Great, now even her internal monologue was spewing nonsense. Friends were friends. She was just bitter that she wore her heart so obviously on her sleeve, and even after one comment, Adrien could see that she was besotted with her faceless, online TA.
"You're blushing," Adrien noted, confirming her suspicions. His face held a mixture of pride and bewilderment and Marinette felt her face flame further. How she ended up talking to her old crush about her new crush, she'd never understand. The fact that her old crush was decidedly working his way back into the current crush category, she deliberately chose not to dwell on.

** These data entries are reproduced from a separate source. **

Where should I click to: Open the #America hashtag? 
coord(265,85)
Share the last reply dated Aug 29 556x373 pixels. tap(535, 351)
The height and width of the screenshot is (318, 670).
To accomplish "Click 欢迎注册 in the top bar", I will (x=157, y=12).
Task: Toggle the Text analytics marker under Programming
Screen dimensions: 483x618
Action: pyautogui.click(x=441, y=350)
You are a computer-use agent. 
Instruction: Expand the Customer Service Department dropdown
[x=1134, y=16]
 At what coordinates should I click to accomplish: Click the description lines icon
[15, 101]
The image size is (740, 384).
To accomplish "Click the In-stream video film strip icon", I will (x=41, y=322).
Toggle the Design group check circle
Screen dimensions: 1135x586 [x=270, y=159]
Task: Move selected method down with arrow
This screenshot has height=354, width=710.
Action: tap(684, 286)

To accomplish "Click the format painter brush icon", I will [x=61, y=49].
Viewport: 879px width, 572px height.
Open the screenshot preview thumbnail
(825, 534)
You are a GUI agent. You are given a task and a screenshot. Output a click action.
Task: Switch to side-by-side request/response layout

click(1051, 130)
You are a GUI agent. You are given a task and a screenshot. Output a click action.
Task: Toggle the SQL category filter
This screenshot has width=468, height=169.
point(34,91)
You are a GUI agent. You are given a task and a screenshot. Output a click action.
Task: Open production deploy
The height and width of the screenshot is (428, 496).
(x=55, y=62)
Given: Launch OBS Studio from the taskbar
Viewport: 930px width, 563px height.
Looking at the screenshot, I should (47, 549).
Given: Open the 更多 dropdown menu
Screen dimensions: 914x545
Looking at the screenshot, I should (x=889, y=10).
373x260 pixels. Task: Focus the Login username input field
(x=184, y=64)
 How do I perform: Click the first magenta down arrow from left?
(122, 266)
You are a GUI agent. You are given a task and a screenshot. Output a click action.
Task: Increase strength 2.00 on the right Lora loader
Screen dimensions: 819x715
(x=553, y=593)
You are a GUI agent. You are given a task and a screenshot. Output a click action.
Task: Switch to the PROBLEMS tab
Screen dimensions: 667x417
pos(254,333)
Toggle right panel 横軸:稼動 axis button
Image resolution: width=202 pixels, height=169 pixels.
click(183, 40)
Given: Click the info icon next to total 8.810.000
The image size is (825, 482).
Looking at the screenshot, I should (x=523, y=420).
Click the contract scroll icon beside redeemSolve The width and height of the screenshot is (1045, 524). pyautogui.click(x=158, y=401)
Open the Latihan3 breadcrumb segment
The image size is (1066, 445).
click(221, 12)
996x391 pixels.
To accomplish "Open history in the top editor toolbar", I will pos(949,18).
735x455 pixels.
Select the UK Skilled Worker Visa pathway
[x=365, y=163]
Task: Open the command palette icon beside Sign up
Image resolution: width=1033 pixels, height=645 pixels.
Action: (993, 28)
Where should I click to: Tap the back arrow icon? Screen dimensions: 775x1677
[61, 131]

"I am, aren't I?" She responded, lifting her still warm hands from her mug to her cheeks, frowning in annoyance as her traitorous coloring. "It's just-oh god, I can't believe I'm saying this but-is it ridiculous to be in love with a complete stranger?"
Adrien's expression morphed in slow-motion, his eyes widening and jaw dropping at a comical pace. After a minute of silence, she spoke again.
"Adrien?"
"Mari?" He squeaked back.
"You're blushing," she noticed with surprise and watched as his cheeks colored a darker mauve shade. It really wasn't fair. Here she was looking like a blotchy, overripe tomato and across from her, boy-wonder turns a color she wished she could capture and design an entire clothing line around. The boy had literally just blushed her favorite color. What was she supposed to do with that?
"Uh huh," Adrien managed back, his adam's apple bobbing as he swallowed forcibly.
"It's because I am being ridiculous, isn't it? It's crazy! I've only ever talked to him online!" She threw her hands up in the air, and leaned back into the chair. "You want to know the worst part? Literally, half of his responses are puns. Puns! I don't even like puns!"
"What!?" Adrien finally seemed to snap back to normal, his face incredulous.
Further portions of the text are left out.